La deuxième option anime les « frondeurs » du PS. Ces députés contestataires réunis dans « l’appel des 100 », qui viennent de rendre publique leur plateforme et de se doter d’un site Internet, se réunissent tous les mardis matin. Leur objectif ? Réorienter la politique du gouvernement en rassemblant une majorité de députés socialistes sur les amendements qu’ils déposeront, principalement lors des débats budgétaires, en juillet et à l’automne. Mais c’est encore davantage dans un congrès, où le choix social-libéral de François Hollande, jamais débattu auparavant, serait majoritairement rejeté, conduisant l’exécutif à changer de gouvernement, qu’ils placent leurs espoirs. D’où une multiplication des réunions entre socialistes membres de la Gauche populaire, de la Gauche durable, d’Un monde d’avance ou de Maintenant la gauche, en vue de constituer un pôle susceptible d’emporter la majorité du PS. Cette option, Liêm Hoang-Ngoc l’a baptisée « hypothèse Pivert », en référence à Marceau Pivert, dirigeant de la Gauche révolutionnaire au sein de la SFIO, qui, jusqu’à sa démission en 1938, imaginait possible de rallier les socialistes à ses idées. « La voie la plus rapide pour éviter la débâcle en 2017, c’est que l’hypothèse Pivert se déploie et gagne le congrès », a-t-il déclaré samedi en clôture du colloque du Club des socialistes affligés. Sans cacher ses doutes sur la possibilité d’un tel scénario.

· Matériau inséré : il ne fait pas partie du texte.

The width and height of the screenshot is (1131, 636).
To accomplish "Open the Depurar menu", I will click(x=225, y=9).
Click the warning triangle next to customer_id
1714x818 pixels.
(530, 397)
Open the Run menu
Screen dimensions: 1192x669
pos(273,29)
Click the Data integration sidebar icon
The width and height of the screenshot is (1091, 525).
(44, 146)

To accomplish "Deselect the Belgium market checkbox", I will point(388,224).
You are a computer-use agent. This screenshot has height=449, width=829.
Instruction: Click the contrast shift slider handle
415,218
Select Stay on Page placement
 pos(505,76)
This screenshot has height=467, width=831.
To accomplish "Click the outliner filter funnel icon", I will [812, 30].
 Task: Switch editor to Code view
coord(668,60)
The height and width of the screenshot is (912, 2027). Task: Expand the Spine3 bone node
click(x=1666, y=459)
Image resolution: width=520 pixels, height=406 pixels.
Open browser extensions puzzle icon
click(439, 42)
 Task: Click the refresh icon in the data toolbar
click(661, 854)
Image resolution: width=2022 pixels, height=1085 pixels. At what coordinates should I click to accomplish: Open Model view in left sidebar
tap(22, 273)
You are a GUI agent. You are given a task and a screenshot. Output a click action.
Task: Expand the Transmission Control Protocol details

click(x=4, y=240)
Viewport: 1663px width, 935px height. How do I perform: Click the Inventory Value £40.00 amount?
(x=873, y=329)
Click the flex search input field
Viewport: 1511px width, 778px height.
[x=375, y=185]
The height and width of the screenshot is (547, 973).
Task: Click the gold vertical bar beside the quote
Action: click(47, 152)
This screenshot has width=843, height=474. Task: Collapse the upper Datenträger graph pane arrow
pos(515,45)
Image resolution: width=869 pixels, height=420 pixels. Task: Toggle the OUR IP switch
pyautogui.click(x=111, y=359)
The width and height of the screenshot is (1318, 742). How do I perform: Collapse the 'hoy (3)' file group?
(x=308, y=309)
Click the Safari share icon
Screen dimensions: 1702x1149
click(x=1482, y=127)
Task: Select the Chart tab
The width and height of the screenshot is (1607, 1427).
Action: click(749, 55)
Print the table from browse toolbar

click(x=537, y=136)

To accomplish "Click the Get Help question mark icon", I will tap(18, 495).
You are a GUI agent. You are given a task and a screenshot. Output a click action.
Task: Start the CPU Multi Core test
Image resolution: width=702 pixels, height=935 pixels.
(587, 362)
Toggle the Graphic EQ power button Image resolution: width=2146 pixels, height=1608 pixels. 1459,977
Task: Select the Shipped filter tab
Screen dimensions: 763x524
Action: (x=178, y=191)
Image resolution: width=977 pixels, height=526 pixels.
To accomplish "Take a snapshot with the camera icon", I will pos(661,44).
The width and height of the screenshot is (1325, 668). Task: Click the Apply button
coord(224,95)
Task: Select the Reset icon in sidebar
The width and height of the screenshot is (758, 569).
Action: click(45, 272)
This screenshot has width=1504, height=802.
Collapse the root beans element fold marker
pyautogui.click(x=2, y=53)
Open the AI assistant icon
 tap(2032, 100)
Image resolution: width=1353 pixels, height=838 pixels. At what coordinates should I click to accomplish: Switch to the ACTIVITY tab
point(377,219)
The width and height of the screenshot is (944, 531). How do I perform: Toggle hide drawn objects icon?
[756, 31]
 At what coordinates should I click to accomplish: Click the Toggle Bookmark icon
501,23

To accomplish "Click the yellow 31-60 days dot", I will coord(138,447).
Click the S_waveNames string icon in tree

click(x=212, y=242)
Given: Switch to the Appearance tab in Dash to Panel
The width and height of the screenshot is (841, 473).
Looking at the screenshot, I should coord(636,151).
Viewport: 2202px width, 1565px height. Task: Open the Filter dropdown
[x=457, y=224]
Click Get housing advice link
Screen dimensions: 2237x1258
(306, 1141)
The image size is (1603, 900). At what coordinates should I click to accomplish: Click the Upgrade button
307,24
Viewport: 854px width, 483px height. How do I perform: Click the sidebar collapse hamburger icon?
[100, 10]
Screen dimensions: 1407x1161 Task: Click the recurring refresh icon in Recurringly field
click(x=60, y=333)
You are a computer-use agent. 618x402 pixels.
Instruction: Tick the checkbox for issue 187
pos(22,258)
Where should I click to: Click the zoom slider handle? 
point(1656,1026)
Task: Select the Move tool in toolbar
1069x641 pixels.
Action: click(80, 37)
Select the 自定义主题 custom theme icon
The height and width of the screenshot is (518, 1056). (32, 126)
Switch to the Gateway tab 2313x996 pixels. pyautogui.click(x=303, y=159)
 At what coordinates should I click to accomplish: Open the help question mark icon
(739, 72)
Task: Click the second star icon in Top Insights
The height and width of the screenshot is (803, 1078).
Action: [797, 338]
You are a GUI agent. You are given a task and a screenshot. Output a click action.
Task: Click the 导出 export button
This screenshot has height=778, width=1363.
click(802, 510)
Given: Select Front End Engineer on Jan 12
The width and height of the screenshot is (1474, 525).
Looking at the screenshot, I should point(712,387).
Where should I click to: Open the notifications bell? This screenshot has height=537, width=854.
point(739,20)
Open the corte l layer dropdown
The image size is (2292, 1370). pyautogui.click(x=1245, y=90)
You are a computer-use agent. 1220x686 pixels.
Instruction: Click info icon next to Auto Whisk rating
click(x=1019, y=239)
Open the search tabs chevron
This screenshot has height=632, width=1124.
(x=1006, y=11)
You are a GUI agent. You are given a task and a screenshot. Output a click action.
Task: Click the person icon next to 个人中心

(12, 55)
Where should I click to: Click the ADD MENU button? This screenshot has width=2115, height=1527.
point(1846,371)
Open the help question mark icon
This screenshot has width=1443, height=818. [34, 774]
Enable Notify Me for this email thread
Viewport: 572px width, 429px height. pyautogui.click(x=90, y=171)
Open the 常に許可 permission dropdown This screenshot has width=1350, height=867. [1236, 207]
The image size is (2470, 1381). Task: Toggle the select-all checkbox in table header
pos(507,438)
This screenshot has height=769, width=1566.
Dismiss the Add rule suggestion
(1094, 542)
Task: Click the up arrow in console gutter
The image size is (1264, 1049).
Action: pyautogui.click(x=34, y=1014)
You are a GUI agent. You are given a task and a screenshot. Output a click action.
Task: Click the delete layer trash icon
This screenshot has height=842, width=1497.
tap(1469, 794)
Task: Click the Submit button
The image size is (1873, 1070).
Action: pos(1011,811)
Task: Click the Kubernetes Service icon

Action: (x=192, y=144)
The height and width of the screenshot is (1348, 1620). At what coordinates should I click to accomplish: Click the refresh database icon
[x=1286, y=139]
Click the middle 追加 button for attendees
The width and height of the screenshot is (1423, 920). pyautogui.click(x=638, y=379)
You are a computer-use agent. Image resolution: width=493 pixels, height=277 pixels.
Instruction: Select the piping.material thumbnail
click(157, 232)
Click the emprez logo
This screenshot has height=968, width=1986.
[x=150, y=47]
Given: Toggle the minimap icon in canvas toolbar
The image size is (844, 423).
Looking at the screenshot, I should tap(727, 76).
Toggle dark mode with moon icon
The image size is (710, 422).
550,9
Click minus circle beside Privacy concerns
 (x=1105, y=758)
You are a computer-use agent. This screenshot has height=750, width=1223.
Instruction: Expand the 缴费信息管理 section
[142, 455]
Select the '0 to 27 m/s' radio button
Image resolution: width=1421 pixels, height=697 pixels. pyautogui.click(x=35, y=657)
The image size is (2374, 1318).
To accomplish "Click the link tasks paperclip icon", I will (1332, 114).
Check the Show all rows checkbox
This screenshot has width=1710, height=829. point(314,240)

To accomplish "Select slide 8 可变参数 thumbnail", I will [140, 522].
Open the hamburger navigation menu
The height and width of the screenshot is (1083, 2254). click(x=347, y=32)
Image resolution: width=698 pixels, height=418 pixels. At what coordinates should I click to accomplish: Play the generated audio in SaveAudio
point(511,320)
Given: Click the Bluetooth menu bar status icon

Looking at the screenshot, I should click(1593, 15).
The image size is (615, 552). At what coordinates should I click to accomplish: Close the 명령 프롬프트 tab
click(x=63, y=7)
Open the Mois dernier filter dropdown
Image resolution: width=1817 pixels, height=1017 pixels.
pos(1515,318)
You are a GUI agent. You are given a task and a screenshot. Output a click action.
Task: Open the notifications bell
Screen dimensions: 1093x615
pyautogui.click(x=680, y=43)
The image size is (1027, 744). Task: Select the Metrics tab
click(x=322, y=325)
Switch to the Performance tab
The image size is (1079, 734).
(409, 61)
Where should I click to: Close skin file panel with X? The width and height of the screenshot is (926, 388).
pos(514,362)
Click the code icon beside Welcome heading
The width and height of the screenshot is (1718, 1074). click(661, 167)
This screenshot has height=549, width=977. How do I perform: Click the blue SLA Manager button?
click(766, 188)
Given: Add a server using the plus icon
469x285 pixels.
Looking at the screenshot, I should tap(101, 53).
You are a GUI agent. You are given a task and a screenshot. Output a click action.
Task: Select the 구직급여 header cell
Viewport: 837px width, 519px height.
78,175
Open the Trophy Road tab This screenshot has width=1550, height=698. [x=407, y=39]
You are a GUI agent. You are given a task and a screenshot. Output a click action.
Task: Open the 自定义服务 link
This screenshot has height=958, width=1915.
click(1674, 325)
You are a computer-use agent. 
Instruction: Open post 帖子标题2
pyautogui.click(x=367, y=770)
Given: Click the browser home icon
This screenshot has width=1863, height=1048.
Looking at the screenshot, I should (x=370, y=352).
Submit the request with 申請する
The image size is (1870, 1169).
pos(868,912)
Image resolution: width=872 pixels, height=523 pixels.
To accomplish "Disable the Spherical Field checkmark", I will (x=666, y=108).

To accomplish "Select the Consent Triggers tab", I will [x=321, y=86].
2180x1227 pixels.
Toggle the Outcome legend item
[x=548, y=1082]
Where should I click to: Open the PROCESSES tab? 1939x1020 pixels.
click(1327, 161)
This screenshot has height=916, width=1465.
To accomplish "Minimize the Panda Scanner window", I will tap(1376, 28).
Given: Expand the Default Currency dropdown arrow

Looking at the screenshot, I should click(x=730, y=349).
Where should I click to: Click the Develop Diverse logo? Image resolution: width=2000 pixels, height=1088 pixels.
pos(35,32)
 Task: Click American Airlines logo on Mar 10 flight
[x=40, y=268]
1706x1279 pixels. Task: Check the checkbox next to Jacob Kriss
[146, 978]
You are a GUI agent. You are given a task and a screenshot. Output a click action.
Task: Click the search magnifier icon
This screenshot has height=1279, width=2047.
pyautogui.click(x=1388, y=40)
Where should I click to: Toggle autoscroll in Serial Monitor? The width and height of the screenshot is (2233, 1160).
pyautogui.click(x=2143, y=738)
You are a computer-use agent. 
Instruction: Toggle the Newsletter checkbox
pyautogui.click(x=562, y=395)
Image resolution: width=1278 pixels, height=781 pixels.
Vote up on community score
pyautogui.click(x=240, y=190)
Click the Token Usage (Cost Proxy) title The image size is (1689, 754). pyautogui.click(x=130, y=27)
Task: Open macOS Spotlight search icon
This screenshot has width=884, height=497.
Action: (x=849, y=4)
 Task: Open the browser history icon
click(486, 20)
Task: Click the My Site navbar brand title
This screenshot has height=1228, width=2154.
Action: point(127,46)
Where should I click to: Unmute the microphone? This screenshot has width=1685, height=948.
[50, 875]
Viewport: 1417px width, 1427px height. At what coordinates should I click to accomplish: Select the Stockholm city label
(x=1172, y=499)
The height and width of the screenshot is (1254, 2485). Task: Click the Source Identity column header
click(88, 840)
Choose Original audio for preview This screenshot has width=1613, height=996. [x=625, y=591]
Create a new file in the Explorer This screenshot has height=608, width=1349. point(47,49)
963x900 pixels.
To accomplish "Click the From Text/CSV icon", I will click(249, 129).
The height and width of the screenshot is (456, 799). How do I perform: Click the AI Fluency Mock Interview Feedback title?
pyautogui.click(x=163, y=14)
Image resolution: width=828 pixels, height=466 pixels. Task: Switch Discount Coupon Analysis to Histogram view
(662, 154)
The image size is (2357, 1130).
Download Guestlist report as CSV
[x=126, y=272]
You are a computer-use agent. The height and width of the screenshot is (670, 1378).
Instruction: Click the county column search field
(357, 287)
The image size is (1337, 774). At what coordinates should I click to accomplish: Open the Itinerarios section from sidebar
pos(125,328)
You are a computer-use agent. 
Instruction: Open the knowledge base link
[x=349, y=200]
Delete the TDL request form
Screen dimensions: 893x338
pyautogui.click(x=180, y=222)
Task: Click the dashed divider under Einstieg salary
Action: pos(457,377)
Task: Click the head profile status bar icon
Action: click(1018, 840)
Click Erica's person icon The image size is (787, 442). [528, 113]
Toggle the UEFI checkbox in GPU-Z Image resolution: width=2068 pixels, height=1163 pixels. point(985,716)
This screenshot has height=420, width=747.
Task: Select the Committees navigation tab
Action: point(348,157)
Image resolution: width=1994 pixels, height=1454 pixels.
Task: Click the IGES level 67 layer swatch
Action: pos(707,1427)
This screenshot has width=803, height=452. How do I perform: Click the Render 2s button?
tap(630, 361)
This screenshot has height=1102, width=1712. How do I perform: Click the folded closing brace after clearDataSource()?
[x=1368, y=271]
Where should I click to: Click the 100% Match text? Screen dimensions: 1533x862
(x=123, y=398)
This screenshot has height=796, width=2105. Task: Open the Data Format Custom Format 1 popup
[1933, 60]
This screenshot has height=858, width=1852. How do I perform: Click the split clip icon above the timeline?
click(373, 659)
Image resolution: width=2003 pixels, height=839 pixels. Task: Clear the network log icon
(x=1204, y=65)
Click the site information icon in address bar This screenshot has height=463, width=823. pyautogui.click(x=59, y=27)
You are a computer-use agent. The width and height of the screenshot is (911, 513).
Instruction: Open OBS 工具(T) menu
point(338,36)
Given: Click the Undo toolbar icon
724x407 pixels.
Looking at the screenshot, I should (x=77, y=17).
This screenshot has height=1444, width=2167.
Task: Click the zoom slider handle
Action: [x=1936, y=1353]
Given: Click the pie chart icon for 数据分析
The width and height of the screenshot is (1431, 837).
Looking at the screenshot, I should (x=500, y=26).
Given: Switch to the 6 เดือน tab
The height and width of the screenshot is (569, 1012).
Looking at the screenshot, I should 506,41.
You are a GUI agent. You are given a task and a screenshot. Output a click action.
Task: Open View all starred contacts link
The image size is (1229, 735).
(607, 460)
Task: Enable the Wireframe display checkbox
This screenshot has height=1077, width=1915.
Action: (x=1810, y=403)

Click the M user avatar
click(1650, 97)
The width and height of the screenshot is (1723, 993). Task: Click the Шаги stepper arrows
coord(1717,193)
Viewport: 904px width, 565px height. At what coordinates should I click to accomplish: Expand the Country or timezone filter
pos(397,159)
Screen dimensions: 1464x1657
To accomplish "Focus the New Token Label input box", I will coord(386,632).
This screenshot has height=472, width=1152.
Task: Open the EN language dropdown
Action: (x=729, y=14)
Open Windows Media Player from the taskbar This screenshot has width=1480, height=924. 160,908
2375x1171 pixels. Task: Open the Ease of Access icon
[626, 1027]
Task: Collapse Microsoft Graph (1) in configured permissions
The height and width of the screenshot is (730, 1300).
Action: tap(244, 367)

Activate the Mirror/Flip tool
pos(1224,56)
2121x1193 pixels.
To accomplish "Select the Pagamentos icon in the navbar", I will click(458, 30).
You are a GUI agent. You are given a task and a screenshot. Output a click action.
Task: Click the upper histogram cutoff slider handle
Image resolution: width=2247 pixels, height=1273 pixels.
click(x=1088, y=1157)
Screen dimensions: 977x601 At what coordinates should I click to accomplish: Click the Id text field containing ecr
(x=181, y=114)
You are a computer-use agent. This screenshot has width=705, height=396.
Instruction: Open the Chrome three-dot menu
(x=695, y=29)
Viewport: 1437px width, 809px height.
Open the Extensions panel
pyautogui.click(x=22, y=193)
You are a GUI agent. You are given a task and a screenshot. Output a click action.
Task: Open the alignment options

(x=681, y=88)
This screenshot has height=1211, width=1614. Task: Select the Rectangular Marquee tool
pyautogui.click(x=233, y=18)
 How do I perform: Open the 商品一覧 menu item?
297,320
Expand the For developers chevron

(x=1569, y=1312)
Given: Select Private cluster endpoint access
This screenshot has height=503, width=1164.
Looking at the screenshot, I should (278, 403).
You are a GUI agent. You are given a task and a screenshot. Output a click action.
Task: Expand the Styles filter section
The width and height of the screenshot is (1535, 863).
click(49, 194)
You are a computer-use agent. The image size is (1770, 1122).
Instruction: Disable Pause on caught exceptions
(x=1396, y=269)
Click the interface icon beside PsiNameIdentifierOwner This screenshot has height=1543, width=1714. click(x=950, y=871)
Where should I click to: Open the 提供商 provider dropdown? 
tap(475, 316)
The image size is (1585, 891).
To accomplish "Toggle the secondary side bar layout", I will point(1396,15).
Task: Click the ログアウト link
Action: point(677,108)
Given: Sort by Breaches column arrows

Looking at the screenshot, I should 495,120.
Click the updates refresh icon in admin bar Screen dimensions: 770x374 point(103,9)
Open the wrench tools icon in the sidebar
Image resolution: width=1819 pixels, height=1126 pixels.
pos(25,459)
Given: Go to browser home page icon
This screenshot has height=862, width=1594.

Reste une troisième option, que le même appelle « l’hypothèse Syriza », celle d’un rassemblement rouge, vert et rose. Pourra-t-il se bâtir d’ici à 2017 ? Ou ne pourra-t-il émerger que sur le champ de ruines légué alors par le PS ? C’est l’enjeu des discussions entre Front de gauche, écologistes et socialistes anti-austérité qui ont commencé ici et là depuis le 25 mai. Et devront encore se poursuivre longtemps en impliquant toujours plus d’acteurs.